Steeped for 1-minute steeps, it’s smooth and mellow; steeped for 2 minutes, it becomes very bold and has a much darker black-tea taste; coppery and a bit malty – it does taste a little over-steeped with the longer time, but still quite well balanced between astringent and smoothly sweet.
Flavors: Bread, Honey, Lemon
2-3g in an 80ml gaiwan, 30s steeps with about 80C water.
The wet leaves have a scent I’ve not had from any tea before – a gorgeous perfume of light, fresh spring flowers; it’s very different from the strong, insistent floral aromas of high mountain oolongs, and it’s not like the fruity grape-melon scent I remember from Chinese silver needles – it’s much lighter and more delicate; an almost powdery scent that has a ‘barely there’ quality but a strong presence.
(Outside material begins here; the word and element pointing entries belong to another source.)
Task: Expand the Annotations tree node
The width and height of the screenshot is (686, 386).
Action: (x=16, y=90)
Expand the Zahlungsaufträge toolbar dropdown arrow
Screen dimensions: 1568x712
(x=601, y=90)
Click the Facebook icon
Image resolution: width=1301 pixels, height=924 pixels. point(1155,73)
The liquor has the taste of the aroma: delicately floral, with a hint of sweetness, and the mouthfeel has a nice thickness and silky ‘coating’ effect.
Flavors: Floral, Sweet
This arrived today, a whole 200g cake of W2T’s ‘House Blend’, as part of the W2T tea club package for January.
The cake is dark and inviting; it’s tightly compressed, and the scent is mild and pleasant aged-leather, forest, and wood.
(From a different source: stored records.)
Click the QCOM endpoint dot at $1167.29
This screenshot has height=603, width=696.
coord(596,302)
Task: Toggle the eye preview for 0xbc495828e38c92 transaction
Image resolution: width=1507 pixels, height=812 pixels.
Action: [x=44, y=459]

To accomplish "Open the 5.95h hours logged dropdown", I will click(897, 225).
I used about 10g in a 140ml Yixing teapot, boiling water – rinse 10s, then steep for 10s, increasing for each steep by a few seconds.
The wet leaves smell very clean and deep, like a forest in the rain, with an undertone of just-cut wood logs, and the scent left behind in a house with a wood fire. It’s smooth, with a sweetness balanced by a small hint of pleasant sourness. The sweetness gets a little sweeter with each steep, and the sourness fades, but the other scents and tastes were pretty consistent.
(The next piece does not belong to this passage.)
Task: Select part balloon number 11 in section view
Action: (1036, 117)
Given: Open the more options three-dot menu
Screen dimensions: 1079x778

I didn’t find anything overpowering or really stand-out remarkable about this tea, but with a name like ‘Old Reliable’ I wouldn’t expect to – it’s a lovely ripe puerh, and (as promised by W2T on the cake wrapper) there are no funky or fishy smells, and nothing weird inside the cake* – it makes a lovely strong cup of ‘just right’ ripe puerh, with no big or strange surprises, and it’s very durable and reliable(!), with the same taste and scent profile through the (about) 12 steeps I had.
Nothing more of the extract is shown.